Why is it that universities advertise amenities like dining halls, housing, gyms, athletics, student life, beautiful campuses/architecture/landscaping, etc.? As an institution of higher learning, shouldn’t you be advertising, you know, just maybe, the quality of your education? Universities, for the most part, don’t actually provide any education. But it’s still important to make your customers believe they’re getting their money’s worth. (Note that I say believe - it doesn’t matter if they actually get their money’s worth, just as long as they believe they are, and that other people believe they are.) But this brings up another point - why is it that people think that these luxurious amenities indicate that they’re getting their money’s worth? If I were a customer, I’d be more convinced that I was getting my money’s worth if I could look at graduates’ career statistics. This brings us to our next point:

Would Harvard be Harvard without its iconic red brick Oxbridge-esque architecture? No.

Ask a tourist, any tourist, what they remember most about Harvard. No, they will not say “I talked to a student and it was the most intellectually stimulating conversation I’ve ever had”. They’re going to say, “It had a really beautiful campus”. People come to Harvard, and they walk away thinking that Harvard is Harvard because it has beautiful architecture, landscaping, dining halls, dorms, and gyms. Notice that this list is roughly the same list I gave above.

The reason that people think they’re getting their money’s worth is because they think they’re sending their kids to a Harvard clone. It’s got all the same tangibles, so surely all the intangibles are also there. Right? Right?… Please tell me I’m right? But surely I’m right, there’s no way!

University Admissions is a Fashion Game

All the blame for this fashion game cannot necessarily be pinned on the universities. That would be like blaming the high-status fashion designerns. Of course, the blame also goes to the high-status consumers who buy into high-status fashion designer brands. In a similar vein, there is cooperation between high-status applicants and high-status universities in order to maintain both.

About ten years ago, it was fashionable to play the oboe. That certified you as a high-status applicant. Now all the middle-status applicants have figured this out, and therefore it’s no longer fashionable. The new trend is in ethnic instruments (Sengalese dance? Korean gayageum? Chinese erhu?). Or here’s another example: community service in impoverished districts used to be fashionable. Now you’ve got to ship out to Honduras or Africa for a summer. As I said in the introduction, it doesn’t matter what these fashions are - only that they change fast enough to leave middle-status applicants behind.

Therefore, there is a cooperative effort between high-status applicants and high-status universities to set new trends in admissions. This is one thing that prevents middle-status universities from becoming high-status universities, despite their superficial similarity - they do not set the fashion trends.

For heaven’s sake, why? Because it’s conspicuous consumption. People believe that they can buy their way into the middle/upper class, the same way that they believe they can buy their way into the middle/upper class with flashy expensive cars and luxurious suburban homes. They are being conned by people who are peddling high fashion.

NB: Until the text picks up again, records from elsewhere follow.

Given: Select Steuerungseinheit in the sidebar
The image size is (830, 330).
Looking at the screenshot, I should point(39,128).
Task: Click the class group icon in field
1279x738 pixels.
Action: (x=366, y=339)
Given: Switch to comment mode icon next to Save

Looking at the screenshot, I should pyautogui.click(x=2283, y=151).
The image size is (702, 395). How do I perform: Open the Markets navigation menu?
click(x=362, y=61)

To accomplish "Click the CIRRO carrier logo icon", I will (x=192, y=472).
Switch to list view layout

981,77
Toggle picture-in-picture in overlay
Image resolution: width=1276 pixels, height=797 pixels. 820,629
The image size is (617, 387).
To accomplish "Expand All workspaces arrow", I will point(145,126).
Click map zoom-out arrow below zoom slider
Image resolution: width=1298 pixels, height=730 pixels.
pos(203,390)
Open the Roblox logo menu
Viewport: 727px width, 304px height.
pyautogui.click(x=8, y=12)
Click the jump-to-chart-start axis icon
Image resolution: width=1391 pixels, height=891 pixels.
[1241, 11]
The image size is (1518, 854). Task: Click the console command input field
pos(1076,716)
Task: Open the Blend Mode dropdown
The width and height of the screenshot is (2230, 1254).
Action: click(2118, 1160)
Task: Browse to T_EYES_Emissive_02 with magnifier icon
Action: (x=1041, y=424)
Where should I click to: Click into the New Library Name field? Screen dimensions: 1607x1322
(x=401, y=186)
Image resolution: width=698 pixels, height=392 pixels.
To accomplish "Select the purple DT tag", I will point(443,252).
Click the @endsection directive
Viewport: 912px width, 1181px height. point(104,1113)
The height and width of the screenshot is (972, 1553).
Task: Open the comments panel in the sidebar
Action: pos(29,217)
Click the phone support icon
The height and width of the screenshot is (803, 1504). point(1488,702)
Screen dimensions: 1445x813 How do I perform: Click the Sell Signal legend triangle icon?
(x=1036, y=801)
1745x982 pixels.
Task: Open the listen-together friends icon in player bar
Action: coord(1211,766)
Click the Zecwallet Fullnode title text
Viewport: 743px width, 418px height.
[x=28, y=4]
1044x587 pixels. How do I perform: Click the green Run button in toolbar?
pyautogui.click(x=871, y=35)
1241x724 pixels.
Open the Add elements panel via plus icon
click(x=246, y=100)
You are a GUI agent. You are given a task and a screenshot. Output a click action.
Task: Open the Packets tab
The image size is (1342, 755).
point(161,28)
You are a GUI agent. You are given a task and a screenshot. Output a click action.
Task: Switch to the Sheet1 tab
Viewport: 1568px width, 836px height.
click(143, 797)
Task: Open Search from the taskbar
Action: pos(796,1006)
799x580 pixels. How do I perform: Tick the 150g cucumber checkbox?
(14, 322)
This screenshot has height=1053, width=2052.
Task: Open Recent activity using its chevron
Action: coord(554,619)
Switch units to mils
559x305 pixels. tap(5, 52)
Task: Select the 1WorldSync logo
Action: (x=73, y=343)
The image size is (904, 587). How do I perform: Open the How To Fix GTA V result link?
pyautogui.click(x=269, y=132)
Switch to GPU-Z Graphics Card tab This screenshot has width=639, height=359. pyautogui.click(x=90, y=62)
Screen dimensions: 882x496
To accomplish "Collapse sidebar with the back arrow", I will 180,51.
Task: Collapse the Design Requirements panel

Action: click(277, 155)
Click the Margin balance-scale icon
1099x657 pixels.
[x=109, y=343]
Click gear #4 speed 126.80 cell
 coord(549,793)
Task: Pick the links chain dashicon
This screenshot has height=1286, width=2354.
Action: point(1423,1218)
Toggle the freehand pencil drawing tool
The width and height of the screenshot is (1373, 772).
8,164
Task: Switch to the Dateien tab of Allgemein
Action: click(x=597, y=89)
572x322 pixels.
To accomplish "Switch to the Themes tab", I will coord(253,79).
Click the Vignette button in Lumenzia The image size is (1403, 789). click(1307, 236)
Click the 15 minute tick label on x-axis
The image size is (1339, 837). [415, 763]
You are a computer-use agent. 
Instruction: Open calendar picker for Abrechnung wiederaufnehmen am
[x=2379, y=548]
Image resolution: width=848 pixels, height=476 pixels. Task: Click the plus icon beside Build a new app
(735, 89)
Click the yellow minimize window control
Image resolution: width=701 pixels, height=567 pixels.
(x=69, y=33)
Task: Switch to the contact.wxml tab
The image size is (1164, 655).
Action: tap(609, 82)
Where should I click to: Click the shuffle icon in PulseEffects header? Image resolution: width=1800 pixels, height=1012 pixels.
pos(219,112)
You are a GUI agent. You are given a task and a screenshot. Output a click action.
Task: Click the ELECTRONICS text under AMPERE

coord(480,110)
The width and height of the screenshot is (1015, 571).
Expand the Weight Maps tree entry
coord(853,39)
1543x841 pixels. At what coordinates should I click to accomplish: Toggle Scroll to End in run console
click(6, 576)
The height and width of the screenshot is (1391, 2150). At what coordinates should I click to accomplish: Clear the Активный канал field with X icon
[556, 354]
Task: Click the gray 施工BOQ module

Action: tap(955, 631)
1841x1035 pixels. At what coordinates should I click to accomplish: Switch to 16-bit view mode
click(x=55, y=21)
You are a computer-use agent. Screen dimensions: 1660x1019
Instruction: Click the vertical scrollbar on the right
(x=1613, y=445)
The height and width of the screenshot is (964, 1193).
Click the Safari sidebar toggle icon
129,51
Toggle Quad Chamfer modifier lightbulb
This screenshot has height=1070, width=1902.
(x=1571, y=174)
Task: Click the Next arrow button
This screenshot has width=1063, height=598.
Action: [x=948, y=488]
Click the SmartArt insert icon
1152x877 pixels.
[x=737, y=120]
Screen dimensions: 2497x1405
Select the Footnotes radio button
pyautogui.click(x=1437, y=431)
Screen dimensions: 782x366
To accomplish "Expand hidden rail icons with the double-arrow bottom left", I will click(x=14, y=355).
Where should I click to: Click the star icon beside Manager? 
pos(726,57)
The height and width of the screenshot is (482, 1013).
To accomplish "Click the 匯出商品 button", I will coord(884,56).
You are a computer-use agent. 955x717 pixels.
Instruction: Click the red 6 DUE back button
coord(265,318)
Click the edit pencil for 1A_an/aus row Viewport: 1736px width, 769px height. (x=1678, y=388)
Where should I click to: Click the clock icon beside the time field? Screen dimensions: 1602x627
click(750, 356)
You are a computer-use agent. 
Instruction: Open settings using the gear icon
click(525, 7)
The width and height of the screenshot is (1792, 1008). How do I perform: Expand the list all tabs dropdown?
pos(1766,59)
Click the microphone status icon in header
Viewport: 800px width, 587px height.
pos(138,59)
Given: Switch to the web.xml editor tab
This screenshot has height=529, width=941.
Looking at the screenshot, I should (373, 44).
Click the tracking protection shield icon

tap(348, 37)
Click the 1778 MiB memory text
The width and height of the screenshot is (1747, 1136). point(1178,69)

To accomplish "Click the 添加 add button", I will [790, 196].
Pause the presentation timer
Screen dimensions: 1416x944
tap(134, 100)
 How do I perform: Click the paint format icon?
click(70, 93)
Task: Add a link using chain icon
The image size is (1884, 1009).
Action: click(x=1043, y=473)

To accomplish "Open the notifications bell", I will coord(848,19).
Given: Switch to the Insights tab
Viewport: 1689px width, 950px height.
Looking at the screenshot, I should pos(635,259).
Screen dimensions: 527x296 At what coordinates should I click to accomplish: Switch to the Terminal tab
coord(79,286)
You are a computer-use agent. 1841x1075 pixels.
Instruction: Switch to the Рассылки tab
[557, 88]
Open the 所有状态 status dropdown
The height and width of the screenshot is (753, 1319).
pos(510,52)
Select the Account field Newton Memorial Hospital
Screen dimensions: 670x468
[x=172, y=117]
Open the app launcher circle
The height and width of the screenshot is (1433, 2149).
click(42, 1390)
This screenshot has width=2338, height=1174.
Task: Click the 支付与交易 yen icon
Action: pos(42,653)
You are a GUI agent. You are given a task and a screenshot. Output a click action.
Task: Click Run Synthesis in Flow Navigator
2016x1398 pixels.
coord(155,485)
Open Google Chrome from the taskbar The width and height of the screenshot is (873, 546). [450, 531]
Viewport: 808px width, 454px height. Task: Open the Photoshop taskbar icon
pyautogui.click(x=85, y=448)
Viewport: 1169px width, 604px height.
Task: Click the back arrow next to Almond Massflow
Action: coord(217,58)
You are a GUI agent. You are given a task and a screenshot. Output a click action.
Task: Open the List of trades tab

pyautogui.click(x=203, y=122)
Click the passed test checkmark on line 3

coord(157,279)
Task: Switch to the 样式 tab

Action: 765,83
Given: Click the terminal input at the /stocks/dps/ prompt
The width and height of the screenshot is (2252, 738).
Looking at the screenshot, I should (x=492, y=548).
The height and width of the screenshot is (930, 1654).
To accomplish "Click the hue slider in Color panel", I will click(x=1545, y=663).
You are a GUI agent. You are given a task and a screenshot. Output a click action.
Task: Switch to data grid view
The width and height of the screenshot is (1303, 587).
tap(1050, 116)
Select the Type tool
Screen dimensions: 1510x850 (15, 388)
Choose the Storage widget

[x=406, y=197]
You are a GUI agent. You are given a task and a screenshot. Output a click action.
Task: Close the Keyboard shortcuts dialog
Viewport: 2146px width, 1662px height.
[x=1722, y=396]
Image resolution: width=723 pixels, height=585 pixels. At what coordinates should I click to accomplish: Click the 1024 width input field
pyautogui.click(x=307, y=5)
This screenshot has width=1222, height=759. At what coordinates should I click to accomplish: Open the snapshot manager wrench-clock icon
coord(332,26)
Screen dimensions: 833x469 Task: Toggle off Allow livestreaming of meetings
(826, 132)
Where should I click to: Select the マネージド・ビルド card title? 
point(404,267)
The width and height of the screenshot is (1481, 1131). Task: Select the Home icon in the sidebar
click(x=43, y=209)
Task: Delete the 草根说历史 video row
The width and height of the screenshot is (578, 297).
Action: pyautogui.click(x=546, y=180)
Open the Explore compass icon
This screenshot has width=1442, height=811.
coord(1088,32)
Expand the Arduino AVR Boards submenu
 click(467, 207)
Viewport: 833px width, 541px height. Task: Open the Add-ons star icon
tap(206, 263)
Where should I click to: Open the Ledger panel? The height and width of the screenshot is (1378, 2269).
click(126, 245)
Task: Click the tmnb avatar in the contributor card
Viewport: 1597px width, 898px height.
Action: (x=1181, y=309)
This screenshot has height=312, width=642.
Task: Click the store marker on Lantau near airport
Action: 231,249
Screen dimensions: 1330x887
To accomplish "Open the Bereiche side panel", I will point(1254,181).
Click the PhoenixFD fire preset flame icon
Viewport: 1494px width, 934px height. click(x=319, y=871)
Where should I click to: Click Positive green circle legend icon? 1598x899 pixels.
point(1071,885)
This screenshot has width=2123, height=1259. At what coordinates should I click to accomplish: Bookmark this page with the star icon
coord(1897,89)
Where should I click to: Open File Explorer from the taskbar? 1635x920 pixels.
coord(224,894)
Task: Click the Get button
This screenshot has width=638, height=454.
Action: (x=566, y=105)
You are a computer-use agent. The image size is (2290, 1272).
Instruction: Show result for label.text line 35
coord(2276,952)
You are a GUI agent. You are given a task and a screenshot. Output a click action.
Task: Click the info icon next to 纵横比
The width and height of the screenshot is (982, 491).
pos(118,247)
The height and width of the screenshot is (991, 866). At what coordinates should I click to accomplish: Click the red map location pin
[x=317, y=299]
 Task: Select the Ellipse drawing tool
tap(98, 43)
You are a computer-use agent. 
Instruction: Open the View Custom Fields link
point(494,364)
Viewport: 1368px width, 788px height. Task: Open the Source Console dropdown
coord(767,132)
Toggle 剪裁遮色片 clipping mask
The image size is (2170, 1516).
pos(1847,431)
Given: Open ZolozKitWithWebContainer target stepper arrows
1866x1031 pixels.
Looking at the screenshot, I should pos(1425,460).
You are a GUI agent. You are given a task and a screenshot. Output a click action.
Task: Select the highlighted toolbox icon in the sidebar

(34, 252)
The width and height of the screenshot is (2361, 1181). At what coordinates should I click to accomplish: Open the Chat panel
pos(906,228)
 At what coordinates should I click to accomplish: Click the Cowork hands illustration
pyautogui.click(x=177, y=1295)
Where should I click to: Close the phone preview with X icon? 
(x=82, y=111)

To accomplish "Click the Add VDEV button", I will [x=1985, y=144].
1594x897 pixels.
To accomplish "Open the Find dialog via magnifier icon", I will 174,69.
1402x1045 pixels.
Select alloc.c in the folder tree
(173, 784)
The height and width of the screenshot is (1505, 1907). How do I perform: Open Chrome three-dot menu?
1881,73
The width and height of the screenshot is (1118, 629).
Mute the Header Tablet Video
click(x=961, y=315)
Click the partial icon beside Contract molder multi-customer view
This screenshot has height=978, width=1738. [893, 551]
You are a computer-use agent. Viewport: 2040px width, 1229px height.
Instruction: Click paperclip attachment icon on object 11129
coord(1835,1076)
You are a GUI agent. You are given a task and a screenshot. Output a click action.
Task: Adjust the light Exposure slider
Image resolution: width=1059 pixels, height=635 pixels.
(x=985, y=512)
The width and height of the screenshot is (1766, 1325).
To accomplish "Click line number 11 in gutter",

The Last Psychiatrist explains: >“The demo[graphic] for this ad [for a $50,000 watch] isn’t the Rothschilds or the 1%: they don’t buy based on ads. And they don’t need to be told what constitutes quality or authenticity, they can tell, that’s what boarding school was for. Everyone else is going to need to be hit over the head with the semiotics of quality. > >The target demo is not the 1%; the target demo is the Aspirational 14%. They know they are supposed to like quality and goodness and etiquette and discretion, but no one ever taught them what those things look like, so when someone does point it out to them they will go all in.”

Universities aren’t in the education market; they’re in the fashion market.